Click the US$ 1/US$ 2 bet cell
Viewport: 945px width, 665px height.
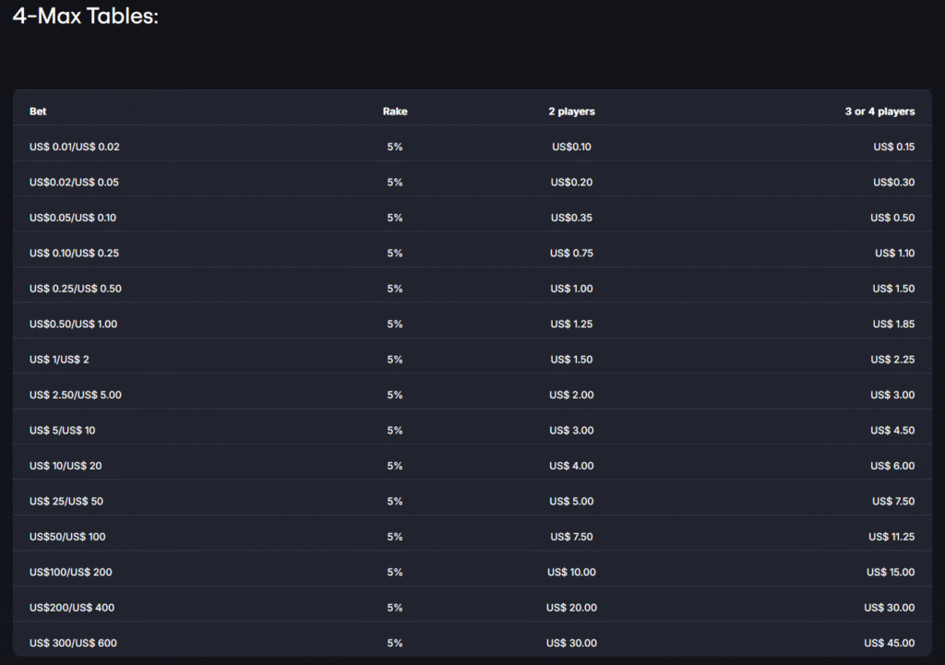(x=59, y=360)
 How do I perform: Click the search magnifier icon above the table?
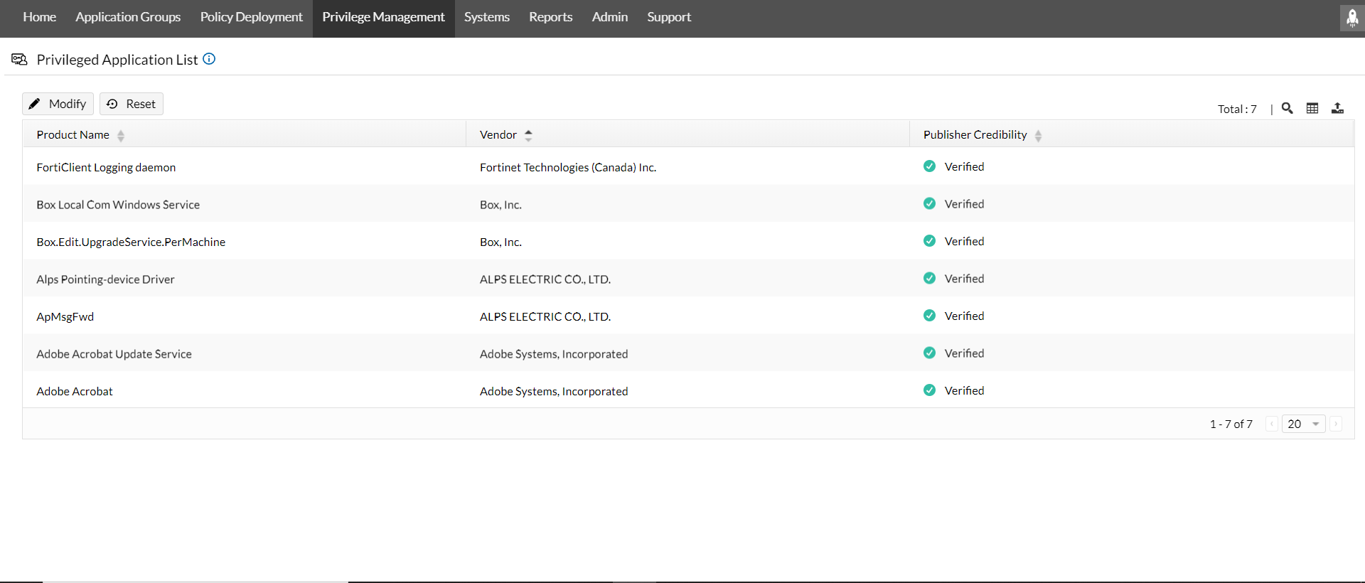coord(1287,108)

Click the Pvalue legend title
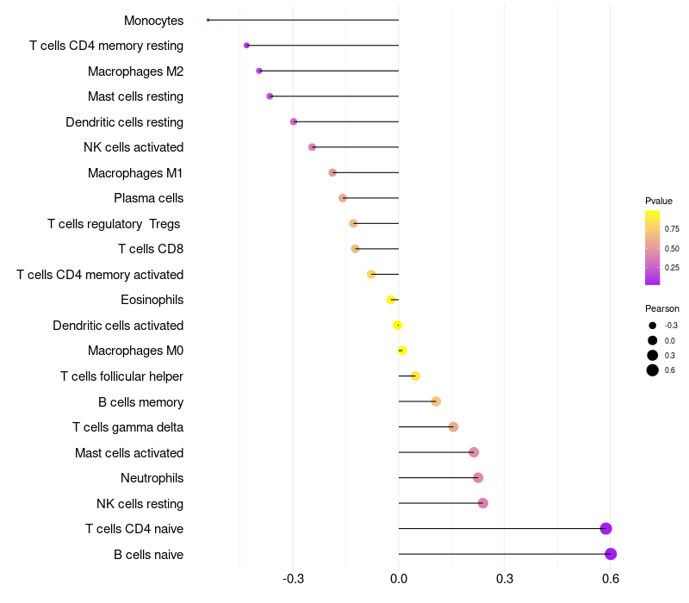pyautogui.click(x=659, y=201)
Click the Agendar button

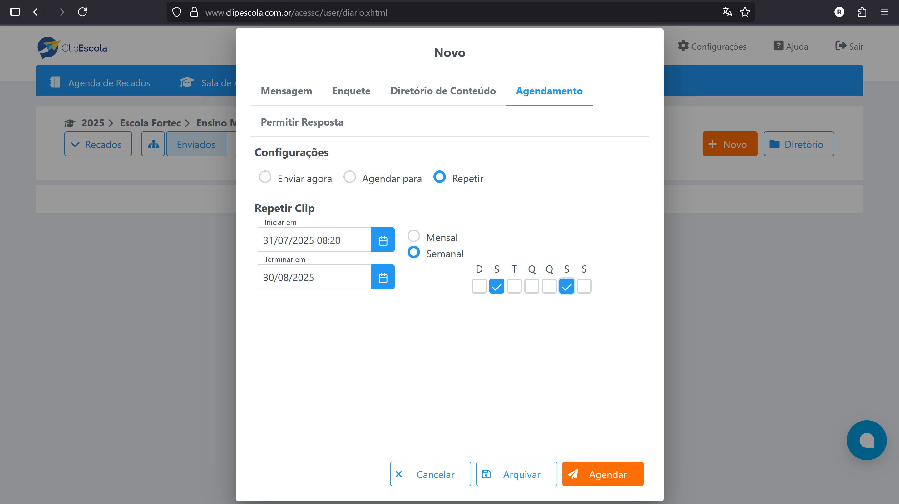(602, 474)
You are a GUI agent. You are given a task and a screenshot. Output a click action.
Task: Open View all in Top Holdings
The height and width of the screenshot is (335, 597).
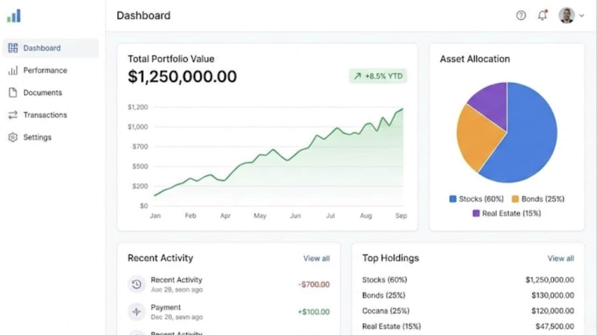(561, 259)
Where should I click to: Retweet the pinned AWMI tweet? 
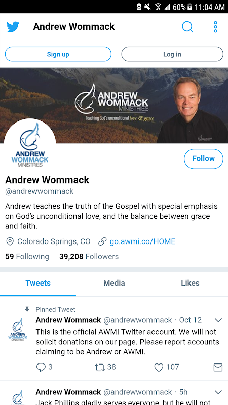100,367
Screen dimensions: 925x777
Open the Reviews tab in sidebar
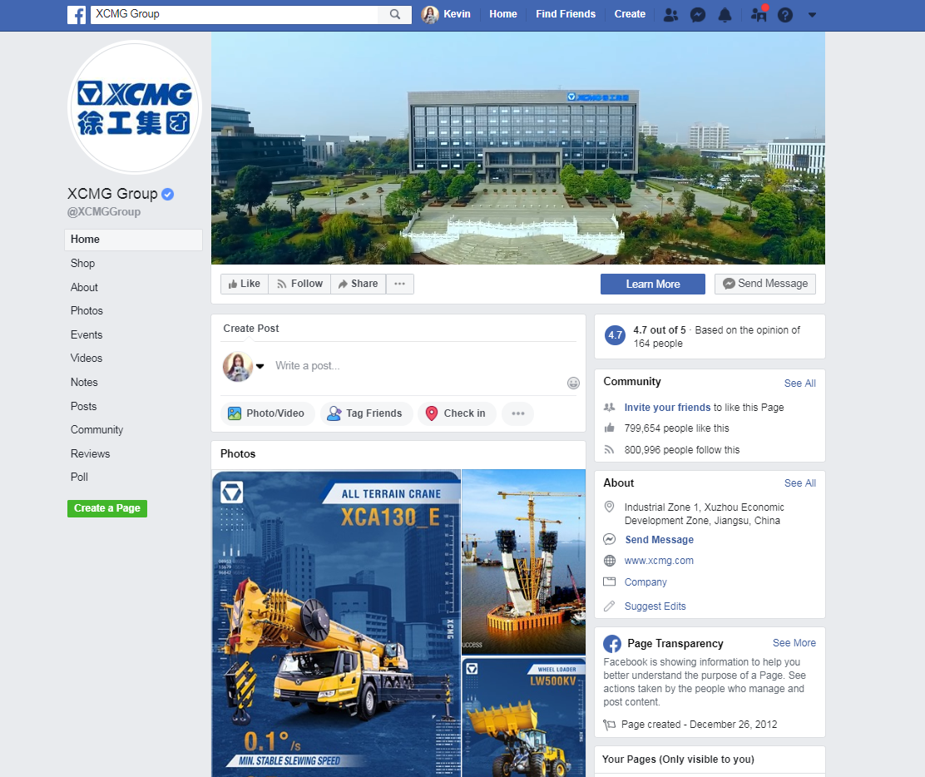[x=90, y=453]
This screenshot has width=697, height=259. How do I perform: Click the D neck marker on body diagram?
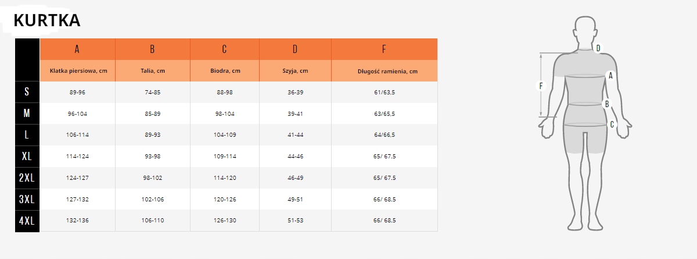click(x=598, y=48)
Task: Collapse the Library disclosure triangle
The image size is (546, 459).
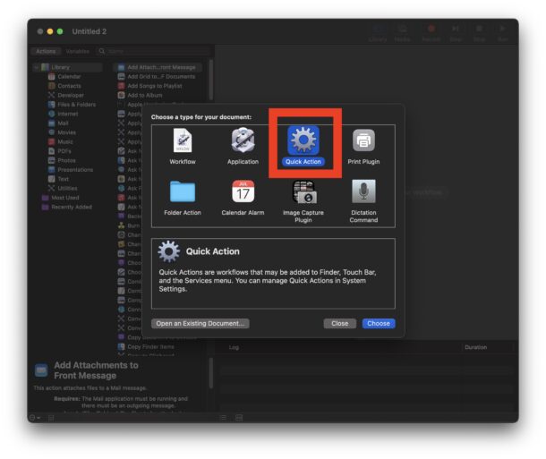Action: pos(37,67)
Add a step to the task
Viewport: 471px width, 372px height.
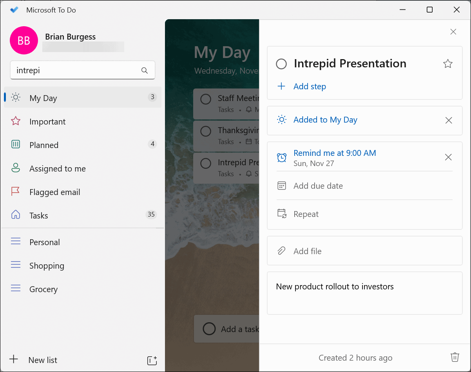tap(310, 87)
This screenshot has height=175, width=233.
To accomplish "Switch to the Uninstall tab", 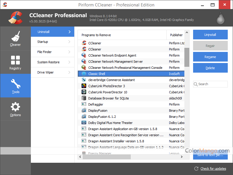I will pos(52,32).
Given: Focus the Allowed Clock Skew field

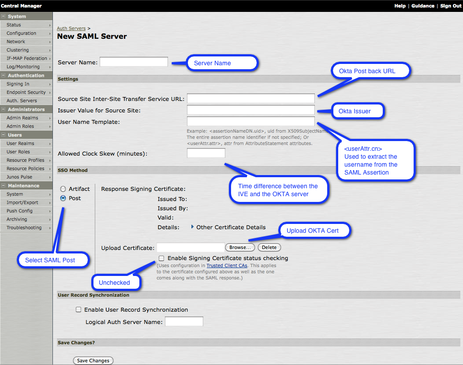Looking at the screenshot, I should tap(206, 153).
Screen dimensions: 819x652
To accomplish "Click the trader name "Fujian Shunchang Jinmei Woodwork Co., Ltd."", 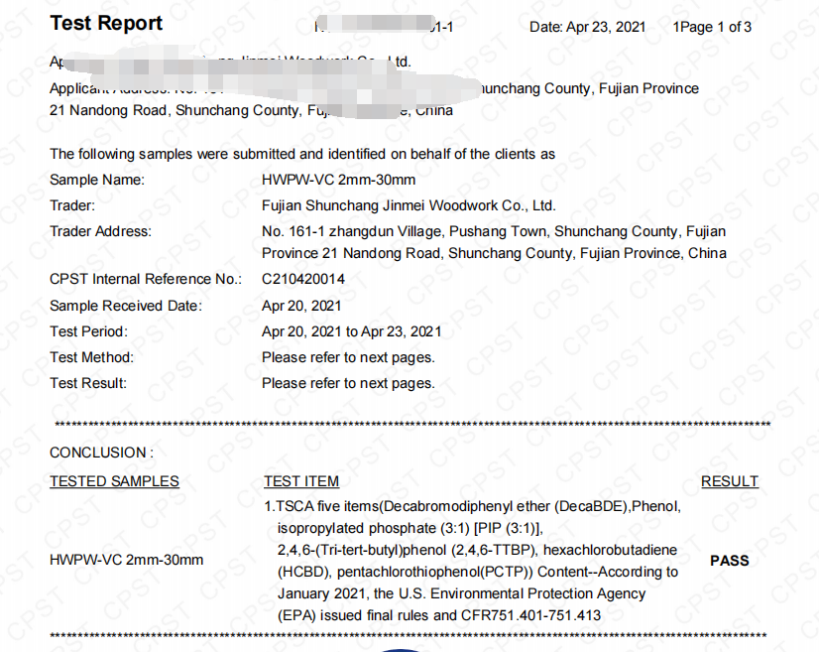I will coord(409,205).
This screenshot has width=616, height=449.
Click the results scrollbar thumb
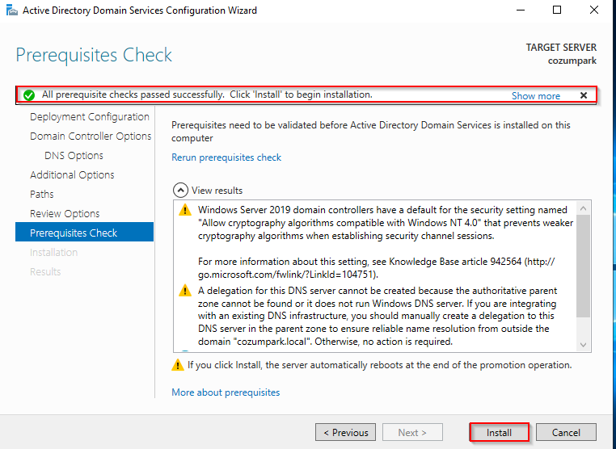click(x=583, y=266)
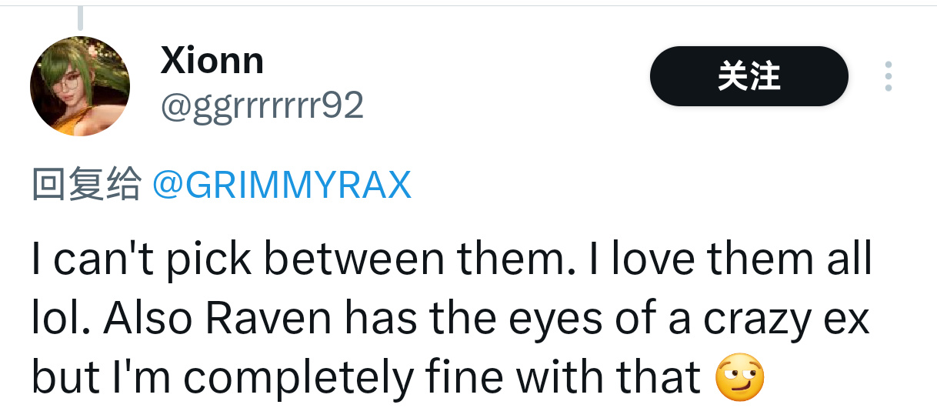The height and width of the screenshot is (418, 937).
Task: Click blank space right of @GRIMMYRAX
Action: (654, 185)
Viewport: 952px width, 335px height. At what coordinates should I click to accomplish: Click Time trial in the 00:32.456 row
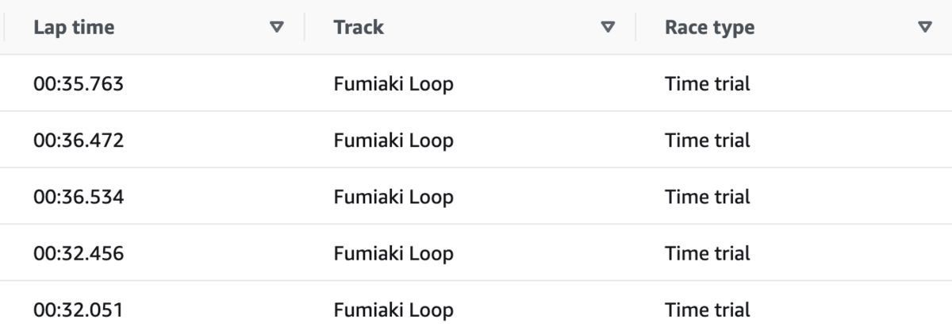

════════════════════

> **WHAT YOU WILL DO**: Please write out the records between the lines holding "Where should I" and "Action: pos(37,67)", inclusive, swapping "Reviews" for "Ratings" and changing nothing else. Leave the pictures out.

> **WRITTEN SOLUTION**:
Where should I click to: Retweet the pinned AWMI tweet? 
100,367
Screen dimensions: 925x777
Open the Ratings tab in sidebar
[x=90, y=453]
This screenshot has width=697, height=259. How do I perform: Click the D neck marker on body diagram?
click(x=598, y=48)
Task: Collapse the Library disclosure triangle
The image size is (546, 459).
Action: pos(37,67)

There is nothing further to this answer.